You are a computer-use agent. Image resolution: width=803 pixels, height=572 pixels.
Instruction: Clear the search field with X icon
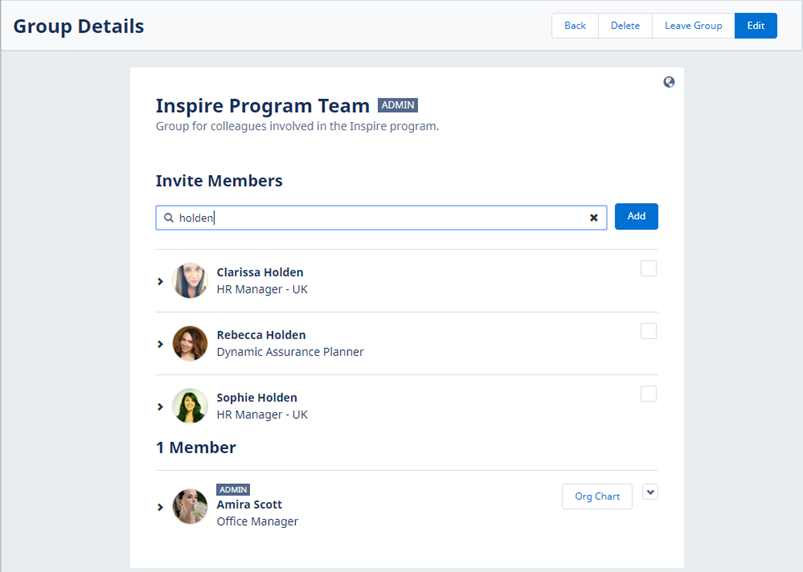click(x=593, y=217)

--

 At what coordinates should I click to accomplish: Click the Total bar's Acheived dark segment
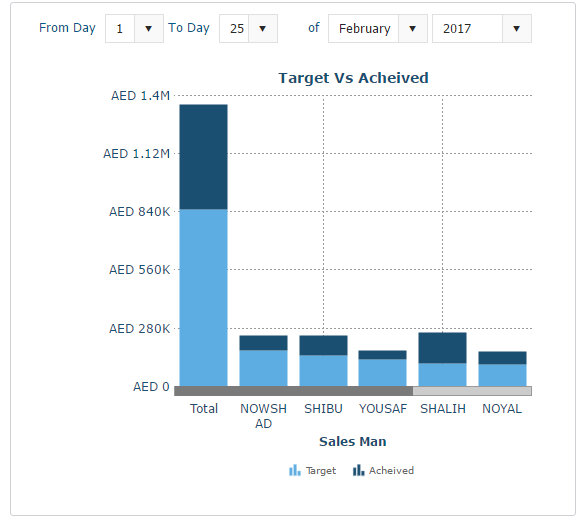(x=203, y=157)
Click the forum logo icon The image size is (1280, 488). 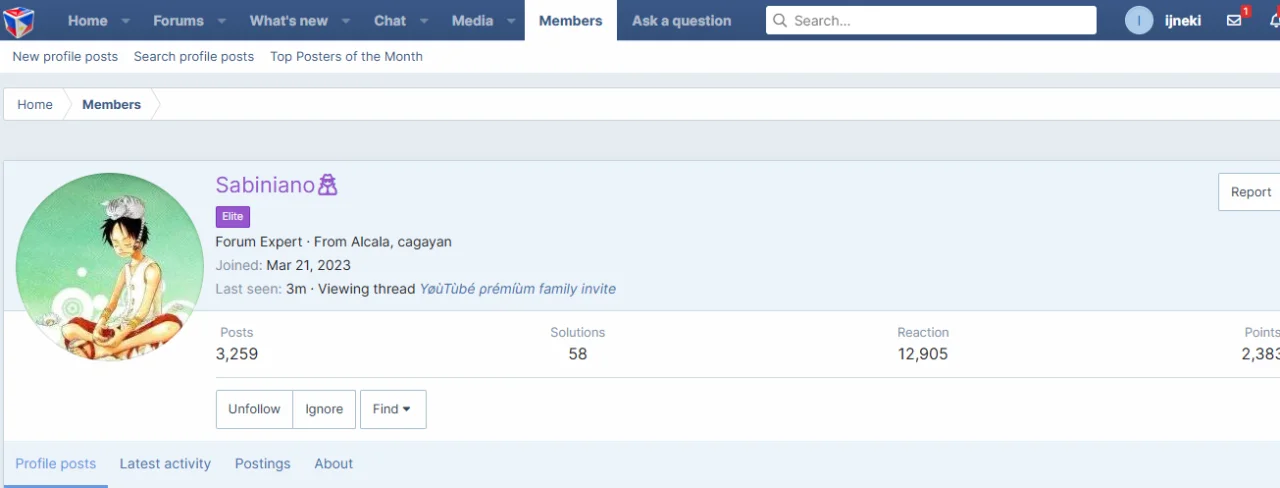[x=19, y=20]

TASK OBJECTIVE >> Please format the listing as a Markdown table with the columns Row and Entry, starting with the line containing "You are a computer-use" and going on through the line containing "click(x=593, y=217)". Number each line under Row, skip blank lines, and leave the pictures out.

FINAL RESULT >>
| Row | Entry |
|---|---|
| 1 | You are a computer-use agent. Image resolution: width=803 pixels, height=572 pixels. |
| 2 | Instruction: Clear the search field with X icon |
| 3 | click(x=593, y=217) |